# START OF TEXT PROVIDED

Articles written: 13

The Web is a democratic, two-way medium, built on open standards.

Yeah, right.

Electronic Rape is the pinnacle of current commercial website development. Commercial sites are looking like the covers of the supermarket tabloids, with about as much content, as many pictures, and as much accuracy. And the Get Rich Quick schemes are just as plentiful.

Like Judas Iscariot, we take our 30 pieces of silver and follow each other into the Stygian depths of tabloid presentation. Success is measured by market cap, press release, and ad serving. Content has taken a back seat to advertising. Just like with television and magazines.

From Search to News to Browsers, sites are serving the same look, news and information. Newspaper and News sites -- seduced by the promise of complete story, not constrained by column inches, advertising placement, or above-the-fold considerations -- have failed more thoroughly than any other category.

The bad news is, you don't need a dollar to get your name on a thousand mailing lists anymore. Even design and development resource sites have descended into portal-itis, defining presentation in terms of ad space, wedging content in the space remaining.

# END OF TEXT PROVIDED

> STATED TASK A
Update the entries starting at the line that contains "Sort by the Fornavne column header" and ending at the line that contains "tap(365, 225)" by replacing "screenshot" with "screen capture", keeping everything else the same, and return only those lines.

# START OF SUPPLIED RECORDS

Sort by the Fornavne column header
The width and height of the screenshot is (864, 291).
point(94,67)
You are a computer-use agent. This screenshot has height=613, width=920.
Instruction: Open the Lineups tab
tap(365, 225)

# END OF SUPPLIED RECORDS
# START OF SUPPLIED RECORDS

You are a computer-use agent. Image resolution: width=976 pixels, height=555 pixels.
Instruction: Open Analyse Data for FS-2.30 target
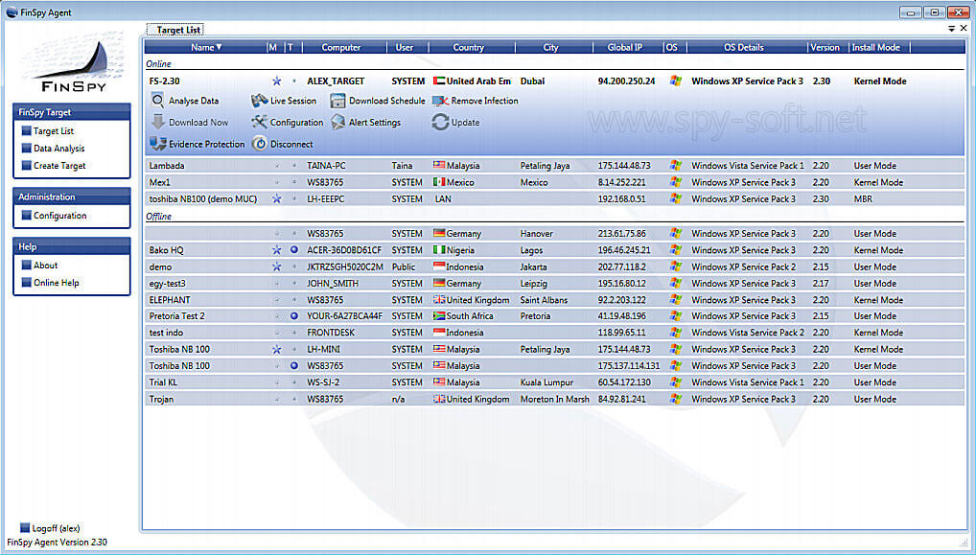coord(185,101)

# END OF SUPPLIED RECORDS

> STATED TASK B
In the essay on commercial websites, what has content taken a back seat to?

> FULL RESPONSE A
Sort by the Fornavne column header
The width and height of the screen capture is (864, 291).
point(94,67)
You are a computer-use agent. This screen capture has height=613, width=920.
Instruction: Open the Lineups tab
tap(365, 225)

> FULL RESPONSE B
Advertising.